EPA: $473 billion needed for drinking water

The U.S. Environmental Protection Agency (EPA) has released its sixth Drinking Water Infrastructure Needs Survey and Assessment, and the results show that nearly $473 billion is needed over the next 20 years to improve drinking water infrastructure in the United States.

The agency is required under the 1996 Safe Drinking Water Act Amendments to conduct an assessment of the nation’s public water systems’ infrastructure every four years.
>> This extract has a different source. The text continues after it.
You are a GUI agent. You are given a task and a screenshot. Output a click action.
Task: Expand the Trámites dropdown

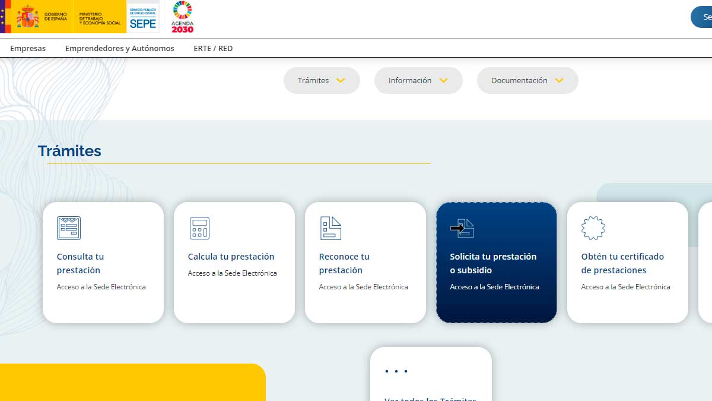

The newest Needs Survey, issued March 30, shows that $472.6 billion is needed.

The results of the new Drinking Water Needs Survey will form the basis for the state allocation formula for the Drinking Water State Revolving Fund.

“These survey results show just how much investment is needed in drinking water infrastructure,” said Diane VanDe Hei, CEO of the Association of Metropolitan Water Agencies, which represents large drinking water utilities in the United States.  “Most water infrastructure projects are funded by utility rate-payers, but programs like EPA’s Drinking Water State Revolving Fund, Water Infrastructure Finance and Innovation Act program and tax-exempt financing can help reduce costs and make investments go farther.”

EPA’s assessment shows that investments are primarily needed in four areas:

  • Distribution and transmission – $312.6 billion to replace or refurbish aging or deteriorating pipelines;
  • Treatment – $83 billion to construct, expand or rehabilitate infrastructure to reduce contamination;
  • Storage – $47.6 billion to construct, rehabilitate or cover water storage reservoirs; and,
  • Source – $21.8 billion to construct or rehabilitate intake structures, wells and spring collectors.